#### How to complete this task
I'd like every record written out again, exactly as it is.

#### Supplied records
▬▬▬
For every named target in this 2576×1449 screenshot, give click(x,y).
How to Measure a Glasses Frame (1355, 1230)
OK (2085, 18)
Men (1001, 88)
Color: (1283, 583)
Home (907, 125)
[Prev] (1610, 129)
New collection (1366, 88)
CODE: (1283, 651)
▬▬▬
#### Task answer
For every named target in this 2576×1449 screenshot, give click(x,y).
How to Measure a Glasses Frame (1355, 1230)
OK (2085, 18)
Men (1001, 88)
Color: (1283, 583)
Home (907, 125)
[Prev] (1610, 129)
New collection (1366, 88)
CODE: (1283, 651)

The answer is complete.